## Required work
Return each entry precisely as it appears below.

## Dataset records
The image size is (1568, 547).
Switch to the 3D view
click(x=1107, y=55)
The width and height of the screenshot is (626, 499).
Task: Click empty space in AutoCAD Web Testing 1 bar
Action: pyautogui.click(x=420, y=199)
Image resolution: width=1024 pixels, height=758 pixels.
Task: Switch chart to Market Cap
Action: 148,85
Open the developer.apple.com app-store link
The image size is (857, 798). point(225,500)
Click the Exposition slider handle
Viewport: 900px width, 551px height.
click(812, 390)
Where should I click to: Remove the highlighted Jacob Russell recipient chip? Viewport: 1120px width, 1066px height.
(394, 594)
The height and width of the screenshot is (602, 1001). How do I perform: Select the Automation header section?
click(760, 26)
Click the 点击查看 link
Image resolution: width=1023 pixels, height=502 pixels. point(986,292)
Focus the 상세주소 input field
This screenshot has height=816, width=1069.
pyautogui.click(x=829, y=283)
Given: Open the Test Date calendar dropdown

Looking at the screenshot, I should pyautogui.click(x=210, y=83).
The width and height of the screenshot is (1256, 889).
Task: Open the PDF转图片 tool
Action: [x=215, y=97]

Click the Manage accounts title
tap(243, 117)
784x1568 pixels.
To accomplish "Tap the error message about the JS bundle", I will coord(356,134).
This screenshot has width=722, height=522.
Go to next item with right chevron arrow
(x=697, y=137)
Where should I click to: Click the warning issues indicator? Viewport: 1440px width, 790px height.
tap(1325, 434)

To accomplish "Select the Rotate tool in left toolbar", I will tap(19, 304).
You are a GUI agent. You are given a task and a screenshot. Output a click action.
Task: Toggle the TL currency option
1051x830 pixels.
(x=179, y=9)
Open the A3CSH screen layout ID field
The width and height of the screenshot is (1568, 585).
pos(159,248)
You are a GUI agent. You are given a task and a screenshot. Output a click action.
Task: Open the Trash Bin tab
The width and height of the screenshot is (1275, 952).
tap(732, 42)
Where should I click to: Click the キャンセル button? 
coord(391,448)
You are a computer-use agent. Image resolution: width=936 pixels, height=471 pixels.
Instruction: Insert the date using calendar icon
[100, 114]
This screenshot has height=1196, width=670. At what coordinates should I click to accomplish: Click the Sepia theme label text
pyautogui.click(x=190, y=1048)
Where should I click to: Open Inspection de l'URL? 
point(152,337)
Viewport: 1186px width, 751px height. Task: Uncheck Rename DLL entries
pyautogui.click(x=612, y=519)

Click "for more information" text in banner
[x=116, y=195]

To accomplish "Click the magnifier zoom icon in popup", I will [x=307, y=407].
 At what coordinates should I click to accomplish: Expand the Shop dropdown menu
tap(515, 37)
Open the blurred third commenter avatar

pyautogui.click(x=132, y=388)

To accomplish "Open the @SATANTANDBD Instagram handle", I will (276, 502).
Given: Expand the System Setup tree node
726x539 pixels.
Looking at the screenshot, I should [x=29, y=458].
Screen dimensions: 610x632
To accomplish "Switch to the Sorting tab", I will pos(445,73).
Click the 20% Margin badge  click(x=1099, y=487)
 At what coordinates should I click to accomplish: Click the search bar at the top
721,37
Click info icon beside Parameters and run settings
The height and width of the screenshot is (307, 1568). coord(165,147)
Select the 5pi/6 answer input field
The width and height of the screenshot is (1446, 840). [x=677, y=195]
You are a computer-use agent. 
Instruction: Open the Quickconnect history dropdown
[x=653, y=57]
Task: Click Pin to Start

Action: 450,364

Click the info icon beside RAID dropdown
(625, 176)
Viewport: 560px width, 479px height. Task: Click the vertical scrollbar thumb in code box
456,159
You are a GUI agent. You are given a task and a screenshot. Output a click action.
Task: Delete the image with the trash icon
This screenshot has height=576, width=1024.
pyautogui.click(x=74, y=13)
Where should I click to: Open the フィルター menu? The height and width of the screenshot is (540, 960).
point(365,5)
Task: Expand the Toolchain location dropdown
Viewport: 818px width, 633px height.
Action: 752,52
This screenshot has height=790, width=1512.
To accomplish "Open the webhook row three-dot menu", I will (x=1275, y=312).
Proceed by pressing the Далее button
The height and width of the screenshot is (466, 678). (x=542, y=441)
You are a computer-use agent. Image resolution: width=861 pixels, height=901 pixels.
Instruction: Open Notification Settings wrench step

## Problem solution
The image size is (1568, 547).
Switch to the 3D view
click(x=1107, y=55)
The width and height of the screenshot is (626, 499).
Task: Click empty space in AutoCAD Web Testing 1 bar
Action: pyautogui.click(x=420, y=199)
Image resolution: width=1024 pixels, height=758 pixels.
Task: Switch chart to Market Cap
Action: 148,85
Open the developer.apple.com app-store link
The image size is (857, 798). point(225,500)
Click the Exposition slider handle
Viewport: 900px width, 551px height.
click(812, 390)
Where should I click to: Remove the highlighted Jacob Russell recipient chip? Viewport: 1120px width, 1066px height.
(394, 594)
The height and width of the screenshot is (602, 1001). How do I perform: Select the Automation header section?
click(760, 26)
Click the 点击查看 link
Image resolution: width=1023 pixels, height=502 pixels. point(986,292)
Focus the 상세주소 input field
This screenshot has height=816, width=1069.
pyautogui.click(x=829, y=283)
Given: Open the Test Date calendar dropdown

Looking at the screenshot, I should pyautogui.click(x=210, y=83).
The width and height of the screenshot is (1256, 889).
Task: Open the PDF转图片 tool
Action: [x=215, y=97]

Click the Manage accounts title
tap(243, 117)
784x1568 pixels.
To accomplish "Tap the error message about the JS bundle", I will coord(356,134).
This screenshot has width=722, height=522.
Go to next item with right chevron arrow
(x=697, y=137)
Where should I click to: Click the warning issues indicator? Viewport: 1440px width, 790px height.
tap(1325, 434)

To accomplish "Select the Rotate tool in left toolbar", I will tap(19, 304).
You are a GUI agent. You are given a task and a screenshot. Output a click action.
Task: Toggle the TL currency option
1051x830 pixels.
(x=179, y=9)
Open the A3CSH screen layout ID field
The width and height of the screenshot is (1568, 585).
pos(159,248)
You are a GUI agent. You are given a task and a screenshot. Output a click action.
Task: Open the Trash Bin tab
The width and height of the screenshot is (1275, 952).
tap(732, 42)
Where should I click to: Click the キャンセル button? 
coord(391,448)
You are a computer-use agent. Image resolution: width=936 pixels, height=471 pixels.
Instruction: Insert the date using calendar icon
[100, 114]
This screenshot has height=1196, width=670. At what coordinates should I click to accomplish: Click the Sepia theme label text
pyautogui.click(x=190, y=1048)
Where should I click to: Open Inspection de l'URL? 
point(152,337)
Viewport: 1186px width, 751px height. Task: Uncheck Rename DLL entries
pyautogui.click(x=612, y=519)

Click "for more information" text in banner
[x=116, y=195]

To accomplish "Click the magnifier zoom icon in popup", I will [x=307, y=407].
 At what coordinates should I click to accomplish: Expand the Shop dropdown menu
tap(515, 37)
Open the blurred third commenter avatar

pyautogui.click(x=132, y=388)

To accomplish "Open the @SATANTANDBD Instagram handle", I will (276, 502).
Given: Expand the System Setup tree node
726x539 pixels.
Looking at the screenshot, I should [x=29, y=458].
Screen dimensions: 610x632
To accomplish "Switch to the Sorting tab", I will pos(445,73).
Click the 20% Margin badge  click(x=1099, y=487)
 At what coordinates should I click to accomplish: Click the search bar at the top
721,37
Click info icon beside Parameters and run settings
The height and width of the screenshot is (307, 1568). coord(165,147)
Select the 5pi/6 answer input field
The width and height of the screenshot is (1446, 840). [x=677, y=195]
You are a computer-use agent. 
Instruction: Open the Quickconnect history dropdown
[x=653, y=57]
Task: Click Pin to Start

Action: 450,364

Click the info icon beside RAID dropdown
(625, 176)
Viewport: 560px width, 479px height. Task: Click the vertical scrollbar thumb in code box
456,159
You are a GUI agent. You are given a task and a screenshot. Output a click action.
Task: Delete the image with the trash icon
This screenshot has height=576, width=1024.
pyautogui.click(x=74, y=13)
Where should I click to: Open the フィルター menu? The height and width of the screenshot is (540, 960).
point(365,5)
Task: Expand the Toolchain location dropdown
Viewport: 818px width, 633px height.
Action: 752,52
This screenshot has height=790, width=1512.
To accomplish "Open the webhook row three-dot menu", I will (x=1275, y=312).
Proceed by pressing the Далее button
The height and width of the screenshot is (466, 678). (x=542, y=441)
You are a computer-use agent. Image resolution: width=861 pixels, height=901 pixels.
Instruction: Open Notification Settings wrench step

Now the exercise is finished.